====== Data for this task ======

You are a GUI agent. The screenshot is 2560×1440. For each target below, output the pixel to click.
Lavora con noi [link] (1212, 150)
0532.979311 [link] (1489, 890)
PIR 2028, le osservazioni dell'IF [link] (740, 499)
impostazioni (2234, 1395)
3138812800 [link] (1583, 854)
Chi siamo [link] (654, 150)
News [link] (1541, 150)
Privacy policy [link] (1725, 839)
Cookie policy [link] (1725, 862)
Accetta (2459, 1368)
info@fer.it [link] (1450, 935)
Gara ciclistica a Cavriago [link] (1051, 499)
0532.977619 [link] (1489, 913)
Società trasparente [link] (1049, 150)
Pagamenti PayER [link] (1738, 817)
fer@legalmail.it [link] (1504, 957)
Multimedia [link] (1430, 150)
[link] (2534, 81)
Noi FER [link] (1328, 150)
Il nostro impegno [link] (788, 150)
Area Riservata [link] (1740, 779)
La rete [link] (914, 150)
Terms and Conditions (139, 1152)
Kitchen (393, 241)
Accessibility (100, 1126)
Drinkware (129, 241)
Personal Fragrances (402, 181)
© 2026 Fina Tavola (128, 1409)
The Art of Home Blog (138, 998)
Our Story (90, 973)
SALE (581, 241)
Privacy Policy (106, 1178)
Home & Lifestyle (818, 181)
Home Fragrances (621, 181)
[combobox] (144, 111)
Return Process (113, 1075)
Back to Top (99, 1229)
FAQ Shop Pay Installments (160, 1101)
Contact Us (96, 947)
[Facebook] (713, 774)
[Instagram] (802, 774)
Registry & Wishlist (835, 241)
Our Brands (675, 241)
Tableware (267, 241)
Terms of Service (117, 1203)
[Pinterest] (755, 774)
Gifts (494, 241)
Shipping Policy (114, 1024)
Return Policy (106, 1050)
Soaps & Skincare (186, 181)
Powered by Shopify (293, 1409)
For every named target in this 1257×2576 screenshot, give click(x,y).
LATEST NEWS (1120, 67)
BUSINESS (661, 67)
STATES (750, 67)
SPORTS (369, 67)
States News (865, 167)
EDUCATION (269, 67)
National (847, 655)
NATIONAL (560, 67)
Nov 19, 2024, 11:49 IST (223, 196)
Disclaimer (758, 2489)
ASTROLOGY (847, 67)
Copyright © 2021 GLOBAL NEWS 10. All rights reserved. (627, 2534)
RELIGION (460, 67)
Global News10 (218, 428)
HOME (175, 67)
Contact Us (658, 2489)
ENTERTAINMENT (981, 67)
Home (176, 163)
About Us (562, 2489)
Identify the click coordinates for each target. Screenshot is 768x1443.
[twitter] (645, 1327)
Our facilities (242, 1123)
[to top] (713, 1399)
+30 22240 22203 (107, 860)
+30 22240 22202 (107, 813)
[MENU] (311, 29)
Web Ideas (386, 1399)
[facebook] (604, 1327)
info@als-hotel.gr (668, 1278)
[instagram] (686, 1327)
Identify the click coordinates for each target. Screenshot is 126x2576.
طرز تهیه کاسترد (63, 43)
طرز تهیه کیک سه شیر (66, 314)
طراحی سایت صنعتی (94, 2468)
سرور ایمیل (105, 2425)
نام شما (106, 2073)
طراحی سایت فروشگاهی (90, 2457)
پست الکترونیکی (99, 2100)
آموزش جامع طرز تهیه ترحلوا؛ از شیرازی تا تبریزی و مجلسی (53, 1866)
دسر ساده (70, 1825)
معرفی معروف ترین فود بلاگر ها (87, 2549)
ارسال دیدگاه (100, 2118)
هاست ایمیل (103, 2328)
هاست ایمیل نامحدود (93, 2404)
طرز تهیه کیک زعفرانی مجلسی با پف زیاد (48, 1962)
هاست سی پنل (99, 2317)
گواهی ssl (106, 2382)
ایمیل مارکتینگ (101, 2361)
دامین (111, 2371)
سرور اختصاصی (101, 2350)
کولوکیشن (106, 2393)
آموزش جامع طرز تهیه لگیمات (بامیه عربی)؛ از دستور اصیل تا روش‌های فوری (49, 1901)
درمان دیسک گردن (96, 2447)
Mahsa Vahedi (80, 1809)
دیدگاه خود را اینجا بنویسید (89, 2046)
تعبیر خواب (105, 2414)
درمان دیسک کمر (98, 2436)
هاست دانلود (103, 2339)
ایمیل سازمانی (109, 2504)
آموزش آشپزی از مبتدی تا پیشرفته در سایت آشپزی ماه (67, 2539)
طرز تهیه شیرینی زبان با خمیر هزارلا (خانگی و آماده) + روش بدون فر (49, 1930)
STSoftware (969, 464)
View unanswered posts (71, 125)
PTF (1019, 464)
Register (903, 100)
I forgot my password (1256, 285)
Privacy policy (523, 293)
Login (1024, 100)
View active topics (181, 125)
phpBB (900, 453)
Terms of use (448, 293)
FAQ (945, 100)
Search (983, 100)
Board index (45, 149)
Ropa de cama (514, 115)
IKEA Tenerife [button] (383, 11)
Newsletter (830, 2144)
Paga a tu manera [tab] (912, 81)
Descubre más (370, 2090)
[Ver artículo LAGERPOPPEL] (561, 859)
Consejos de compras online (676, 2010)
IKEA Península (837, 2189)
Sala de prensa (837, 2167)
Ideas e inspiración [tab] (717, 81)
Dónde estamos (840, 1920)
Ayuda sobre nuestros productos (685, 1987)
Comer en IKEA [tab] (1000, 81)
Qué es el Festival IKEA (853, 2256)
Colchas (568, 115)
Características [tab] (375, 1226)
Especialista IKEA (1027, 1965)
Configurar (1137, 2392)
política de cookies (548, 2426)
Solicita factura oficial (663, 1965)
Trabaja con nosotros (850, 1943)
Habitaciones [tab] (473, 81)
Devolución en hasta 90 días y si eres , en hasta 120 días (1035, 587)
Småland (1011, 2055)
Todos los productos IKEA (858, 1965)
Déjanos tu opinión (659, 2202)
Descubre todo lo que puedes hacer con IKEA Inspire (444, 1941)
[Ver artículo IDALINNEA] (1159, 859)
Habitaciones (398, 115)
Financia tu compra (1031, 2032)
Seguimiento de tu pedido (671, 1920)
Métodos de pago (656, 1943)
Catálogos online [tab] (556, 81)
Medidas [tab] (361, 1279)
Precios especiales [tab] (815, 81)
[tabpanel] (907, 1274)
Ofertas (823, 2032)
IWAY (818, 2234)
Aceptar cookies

======

▶ [About this task] Copy the lines of the data above exactly as written, beginning with the line containing "Lavora con noi [link] (1212, 150)" and ending with the line containing "Back to Top (99, 1229)", and leave out all other lines.

▶ [Response box]
Lavora con noi [link] (1212, 150)
0532.979311 [link] (1489, 890)
PIR 2028, le osservazioni dell'IF [link] (740, 499)
impostazioni (2234, 1395)
3138812800 [link] (1583, 854)
Chi siamo [link] (654, 150)
News [link] (1541, 150)
Privacy policy [link] (1725, 839)
Cookie policy [link] (1725, 862)
Accetta (2459, 1368)
info@fer.it [link] (1450, 935)
Gara ciclistica a Cavriago [link] (1051, 499)
0532.977619 [link] (1489, 913)
Società trasparente [link] (1049, 150)
Pagamenti PayER [link] (1738, 817)
fer@legalmail.it [link] (1504, 957)
Multimedia [link] (1430, 150)
[link] (2534, 81)
Noi FER [link] (1328, 150)
Il nostro impegno [link] (788, 150)
Area Riservata [link] (1740, 779)
La rete [link] (914, 150)
Terms and Conditions (139, 1152)
Kitchen (393, 241)
Accessibility (100, 1126)
Drinkware (129, 241)
Personal Fragrances (402, 181)
© 2026 Fina Tavola (128, 1409)
The Art of Home Blog (138, 998)
Our Story (90, 973)
SALE (581, 241)
Privacy Policy (106, 1178)
Home & Lifestyle (818, 181)
Home Fragrances (621, 181)
[combobox] (144, 111)
Return Process (113, 1075)
Back to Top (99, 1229)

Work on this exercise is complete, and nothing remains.